What is required: Rewrite the listing as a Markdown table with the columns "No." and "Line", one row per line and blank lines omitted, covering only the lines from the start of the listing through the line containing "center [595, 64].", inclusive. Leave the pictures out of the table.

Record extracts:
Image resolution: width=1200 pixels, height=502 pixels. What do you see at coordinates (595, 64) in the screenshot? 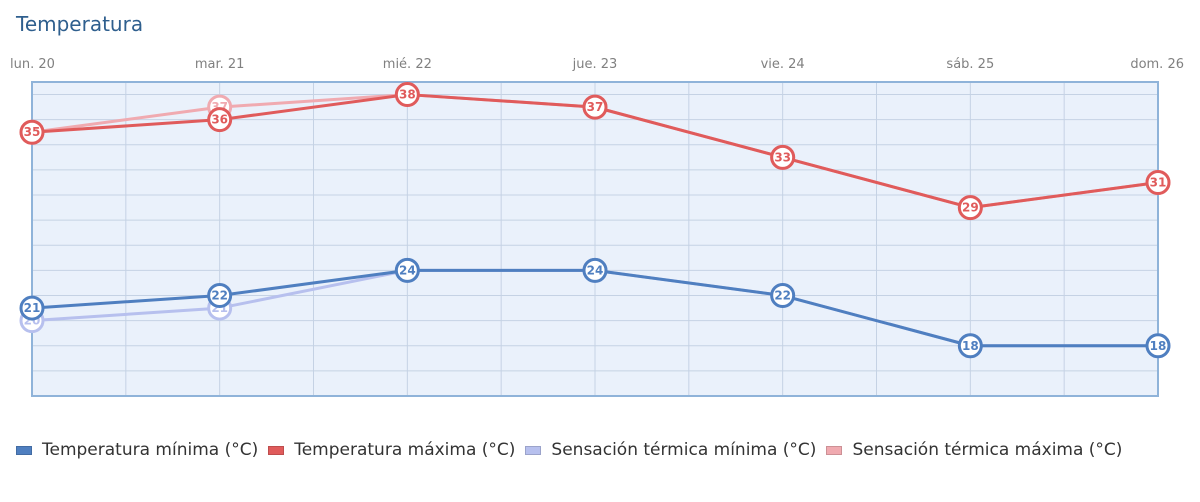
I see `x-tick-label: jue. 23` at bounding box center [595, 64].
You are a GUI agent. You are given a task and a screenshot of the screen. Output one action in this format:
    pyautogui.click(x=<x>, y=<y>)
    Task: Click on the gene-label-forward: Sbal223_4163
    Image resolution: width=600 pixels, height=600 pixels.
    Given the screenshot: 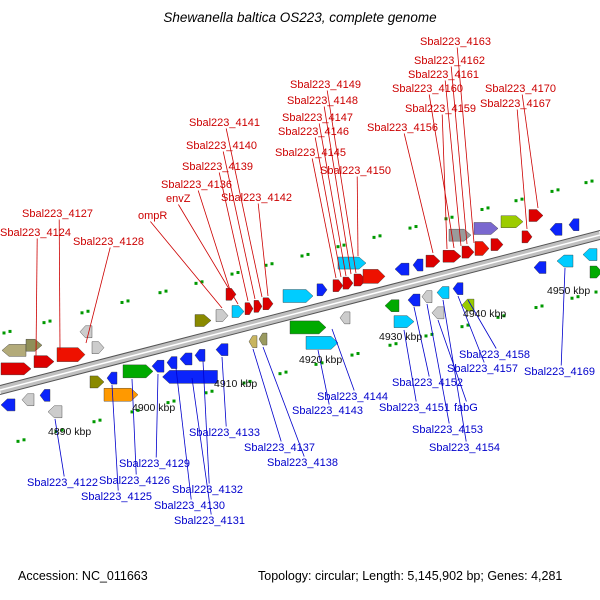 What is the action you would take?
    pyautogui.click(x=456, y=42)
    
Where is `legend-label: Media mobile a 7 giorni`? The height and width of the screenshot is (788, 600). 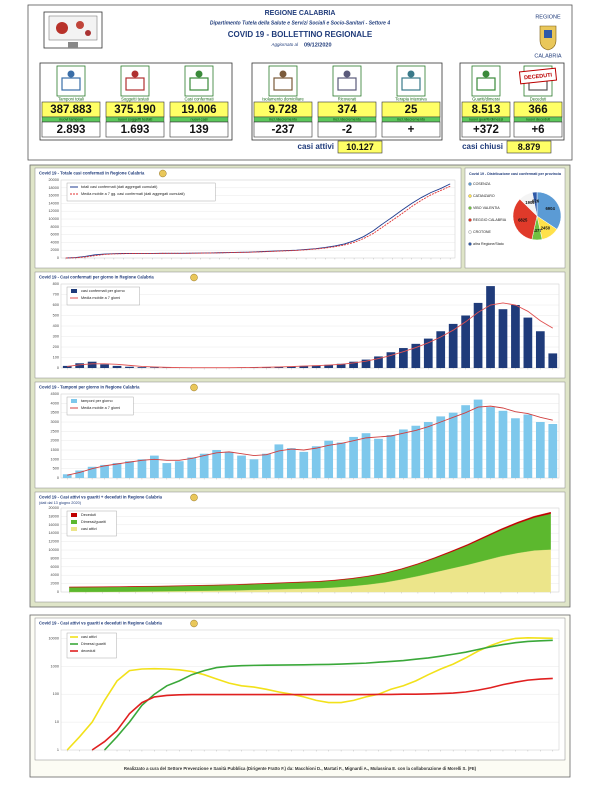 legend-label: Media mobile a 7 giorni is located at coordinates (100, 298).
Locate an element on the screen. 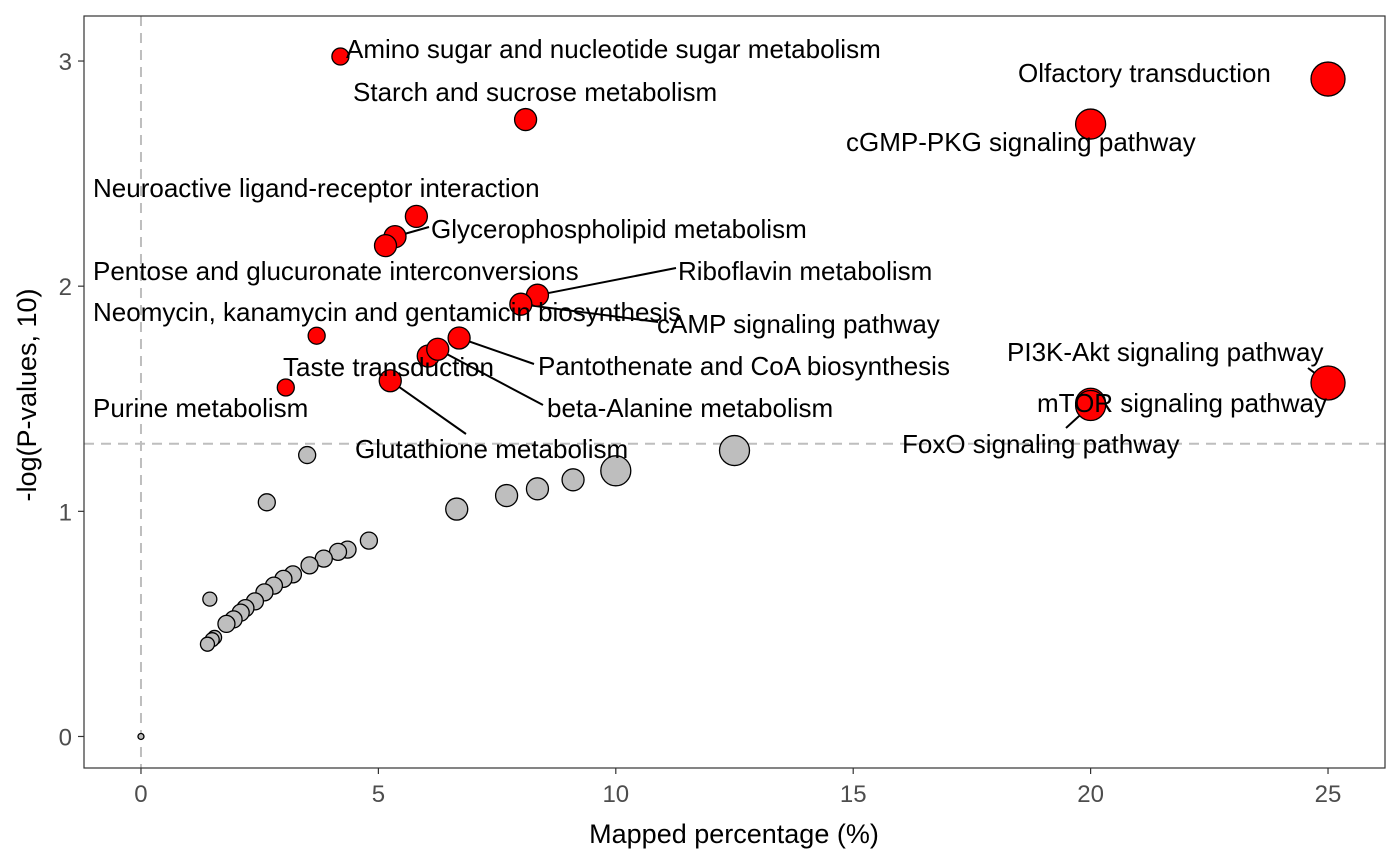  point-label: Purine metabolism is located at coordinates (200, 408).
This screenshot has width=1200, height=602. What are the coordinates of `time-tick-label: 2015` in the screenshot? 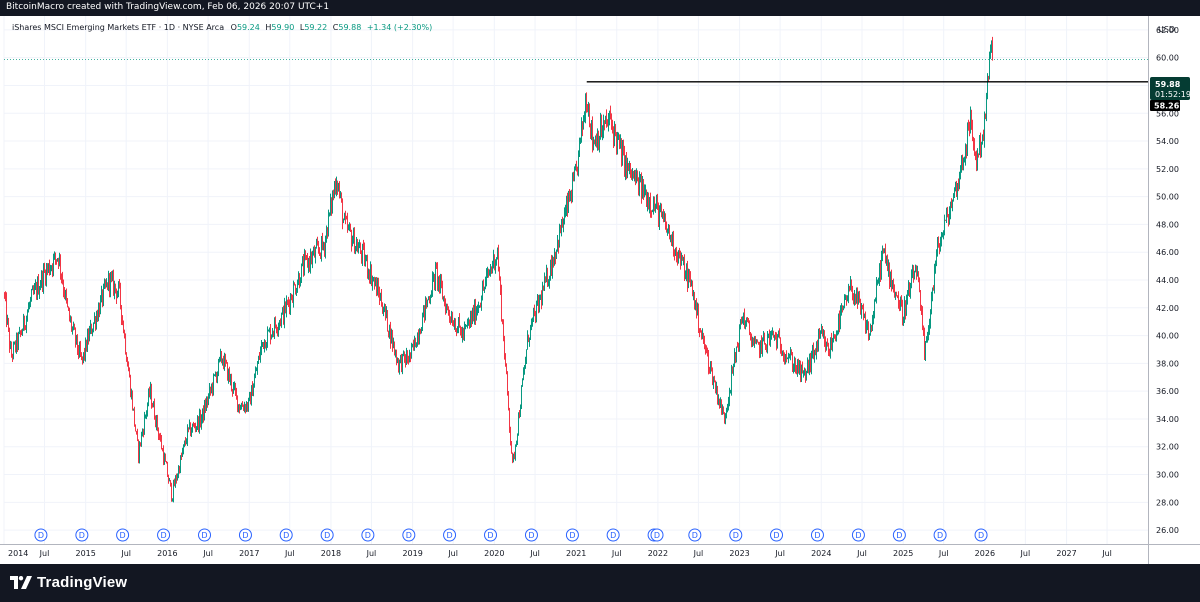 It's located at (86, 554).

Answer section:
| No. | Line |
|---|---|
| 1 | Image resolution: width=1200 pixels, height=502 pixels. What do you see at coordinates (595, 64) in the screenshot?  |
| 2 | I see `x-tick-label: jue. 23` at bounding box center [595, 64]. |